Simone’s version of “Feeling Good” sits atop her most-played songs on Spotify, with nearly half a billion streams, likely in huge part because of its prolific deployment on-screen. It’s worth observing that her more specific and pointedly political songs like 1964’s “Mississippi Goddam,” written in response to the murder of Civil Rights activist Medgar Evers and the deadly bombing of the 16th Street Baptist Church in Birmingham, are rarely called upon in the narrative space. On the other hand, recordings like “My Baby Just Cares for Me,” which she dubbed one of the “slightest” in her oeuvre, are returned to again and again. (Documentaries are the exception. Last year’s stunning experimental film Soundtrack to a Coup d’Etat makes excellent use of her inextricably entwined politics and artistry through her cover of Bob Dylan’s “Ballad of Hollis Brown.”)

The question arises: is Nina’s spirit trapped in mixtape purgatory, doomed to be reduced to “feeling good” at the expense of all other facets of her artistic legacy? There’s a case to be made that as she maintains a spell on the cultural imagination, she’s also been a little defanged in the process. In this era of meme-ification, a performer’s work is reduced to the disjointed form of a 30-second scene. The songs, regardless of their stand-alone eminence, begin to register as obvious cues and sonic wallpaper, placeholders for emotional depth in the storytelling or for the actors on-screen.

Still, the joy of art can be in how it builds from what existed before it. Simone of all people understood this deeply, as someone who frequently quoted other genres—classical, Christmas carols, spirituals—in her work.

Which is why, even as her collective summoning by filmmakers and music supervisors begins to feel too obvious or too safe, a well-executed exception can still satisfy. Wenders’ Perfect Days doesn’t just excerpt a verse of “Feeling Good,” but it presents the whole beautiful thing from start to finish, almost three minutes uninterrupted. The director has said that the “Feeling Good” lyrics were used to summarize the film in the script’s earliest drafts; eventually, he decided it needed to be in the final version. “They described how I imagined this character, his philosophy, and his way of living,” he told A.frame. “They were my prologue. It was only in the end that I realized they were the best way to end the film.” 

In a long, uncut take, he frames the character Hirayama’s face in close-up as he drives his van, the reflection of the city’s passing landscape washing over him through the windshield.
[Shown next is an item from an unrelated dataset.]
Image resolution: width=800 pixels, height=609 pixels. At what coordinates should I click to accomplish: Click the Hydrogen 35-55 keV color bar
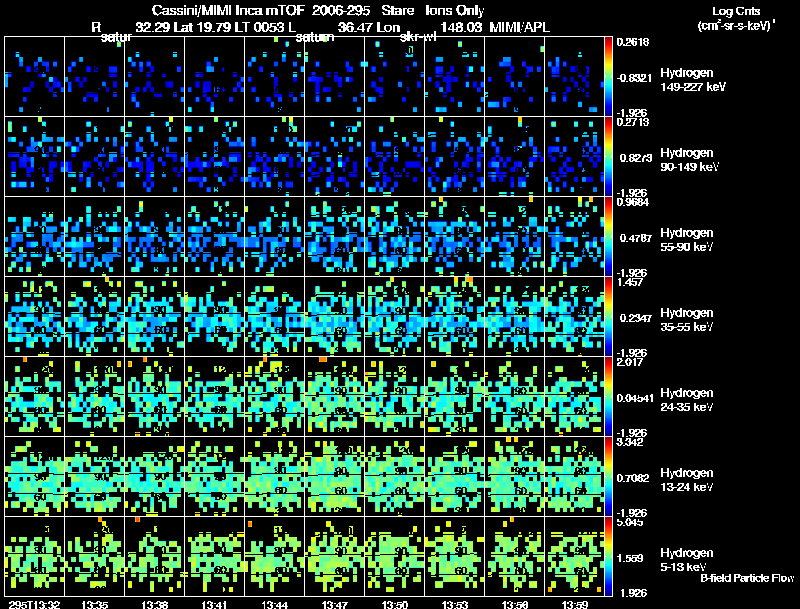click(608, 316)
The old man says nothing, but his eyes cycle through a range of emotions that Simone’s performance reflects—joy, sadness, wonder, grief, relief, optimism. It’s as if she’s singing to him, not just for him, and both are fully present.


Footnotes:

1 Nina Simone and Stephen Cleary, I Put a Spell on You: The Autobiography of Nina Simone (Cambridge, MA: Da Capo Press, 2003), vi.

2 Farah Jasmine Griffin, “When Malindy Sings: A Meditation on Black Women’s Vocality,” in Uptown Conversation: The New Jazz Studies, ed. Robert G. O’Meally, Brent Hayes Edwards, and Farah Jasmine Griffin (New York: Columbia Press, 2004) 107.

3 Griffin, Malindy Sings, 110.

4 Simone and Cleary, I Put a Spell on You, 170.